Saturday, July 4, 2009

visiting with friends

The other night I had a visit from Duane. We dated for about a year, but had broken up in March. We are just both from different worlds (he is from NE and I am a Jersey girl.) Well, I really did miss him these past few weeks. So we starting talking again as friends. The other night he and two of his brothers (he has six brothers total) stopped by after a visit to Boston and New York. It was nice to see them all again. We all ate together. He did not tell his brothers my brother had died, I have no idea why, so when they were asking me about my family and stuff it was really weird. I didn't want to have to explain the whole thing, but I did not want to be cheery. I wanted to cry and shout, "my brother is dead!" But I didn't.

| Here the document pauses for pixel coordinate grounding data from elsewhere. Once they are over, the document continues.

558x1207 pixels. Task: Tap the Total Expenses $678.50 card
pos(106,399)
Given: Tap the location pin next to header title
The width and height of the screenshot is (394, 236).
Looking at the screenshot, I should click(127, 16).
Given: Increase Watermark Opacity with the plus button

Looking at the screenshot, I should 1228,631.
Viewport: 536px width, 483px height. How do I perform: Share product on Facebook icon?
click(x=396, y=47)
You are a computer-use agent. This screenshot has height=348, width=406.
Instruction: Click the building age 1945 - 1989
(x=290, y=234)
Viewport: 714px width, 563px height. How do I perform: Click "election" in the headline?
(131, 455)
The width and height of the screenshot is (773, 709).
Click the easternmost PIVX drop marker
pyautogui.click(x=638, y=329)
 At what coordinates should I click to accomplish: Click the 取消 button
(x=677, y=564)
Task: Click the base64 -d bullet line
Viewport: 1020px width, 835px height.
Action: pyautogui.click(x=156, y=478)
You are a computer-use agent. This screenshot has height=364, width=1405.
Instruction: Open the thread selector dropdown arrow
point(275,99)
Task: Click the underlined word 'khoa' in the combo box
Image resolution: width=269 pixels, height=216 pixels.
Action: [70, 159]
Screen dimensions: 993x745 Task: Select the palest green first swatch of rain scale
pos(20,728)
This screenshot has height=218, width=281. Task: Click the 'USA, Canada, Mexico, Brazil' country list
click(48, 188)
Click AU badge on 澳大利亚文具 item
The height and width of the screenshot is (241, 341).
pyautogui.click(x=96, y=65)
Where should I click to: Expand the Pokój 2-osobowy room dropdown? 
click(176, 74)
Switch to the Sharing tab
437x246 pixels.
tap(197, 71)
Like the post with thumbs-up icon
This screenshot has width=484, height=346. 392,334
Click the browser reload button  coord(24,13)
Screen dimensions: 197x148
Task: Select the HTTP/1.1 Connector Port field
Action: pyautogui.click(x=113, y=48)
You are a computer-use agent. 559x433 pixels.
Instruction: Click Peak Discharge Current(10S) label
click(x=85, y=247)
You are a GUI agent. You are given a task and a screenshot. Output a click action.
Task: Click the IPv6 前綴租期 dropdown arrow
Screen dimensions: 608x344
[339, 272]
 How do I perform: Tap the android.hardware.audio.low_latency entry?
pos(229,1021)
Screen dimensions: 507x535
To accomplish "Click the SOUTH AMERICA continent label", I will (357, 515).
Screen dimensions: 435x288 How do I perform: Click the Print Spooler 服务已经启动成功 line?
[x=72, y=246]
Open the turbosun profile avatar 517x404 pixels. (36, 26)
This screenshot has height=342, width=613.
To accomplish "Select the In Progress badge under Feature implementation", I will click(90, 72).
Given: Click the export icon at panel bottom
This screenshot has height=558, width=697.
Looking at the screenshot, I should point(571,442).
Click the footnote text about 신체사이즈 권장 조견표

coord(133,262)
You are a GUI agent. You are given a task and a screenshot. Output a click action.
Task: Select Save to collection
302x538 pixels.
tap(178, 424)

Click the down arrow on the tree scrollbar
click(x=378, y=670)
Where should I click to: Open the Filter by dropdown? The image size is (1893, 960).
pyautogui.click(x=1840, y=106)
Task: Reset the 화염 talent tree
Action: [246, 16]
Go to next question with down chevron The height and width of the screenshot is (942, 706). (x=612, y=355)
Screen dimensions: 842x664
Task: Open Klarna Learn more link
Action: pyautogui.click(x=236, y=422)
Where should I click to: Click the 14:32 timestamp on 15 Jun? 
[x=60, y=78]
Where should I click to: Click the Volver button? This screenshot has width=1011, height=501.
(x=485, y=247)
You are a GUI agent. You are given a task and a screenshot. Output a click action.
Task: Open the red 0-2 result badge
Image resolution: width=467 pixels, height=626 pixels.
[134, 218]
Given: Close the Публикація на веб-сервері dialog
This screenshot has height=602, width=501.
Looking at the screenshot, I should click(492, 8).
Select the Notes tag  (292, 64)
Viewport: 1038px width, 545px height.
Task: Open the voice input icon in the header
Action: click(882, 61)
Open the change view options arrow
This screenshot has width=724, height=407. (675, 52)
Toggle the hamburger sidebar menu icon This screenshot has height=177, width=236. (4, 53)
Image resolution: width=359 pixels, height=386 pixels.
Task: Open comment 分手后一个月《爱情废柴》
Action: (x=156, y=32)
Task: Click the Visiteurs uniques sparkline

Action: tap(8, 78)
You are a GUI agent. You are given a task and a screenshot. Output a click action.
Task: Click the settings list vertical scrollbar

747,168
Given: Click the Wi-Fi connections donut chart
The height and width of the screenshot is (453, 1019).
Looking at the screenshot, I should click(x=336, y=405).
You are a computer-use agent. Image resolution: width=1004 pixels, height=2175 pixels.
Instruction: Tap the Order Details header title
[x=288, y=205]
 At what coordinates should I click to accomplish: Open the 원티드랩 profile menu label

I hate when people don't know so they wonder why I am being so weird, or when they do know and ask me how I am. I just wish this wasn't real, so I would not have to wonder how each interaction with people might be. I love people, but lately do not want to be around them at all.

However a wonderful friend of mine, Sue, stopped by yesterday to chat. She is so loving and seems to have the right words to say. I love talking with her. I so needed her visit as the boys went to a barbecue at 2 and I fell asleep (thankfully my friend Leighann was watching the boys for me). I would have kept on sleeping forever, but she called and I knew a visit from her would be so helpful.

God is so good to provide me with such a wonderful support system in my family and friends. Even when I don't think I could possibly be around anyone God sends me the exact person who will lift my spirits.

Still I wish that I didn't need my spirits lifted. I still wish this was all a dream.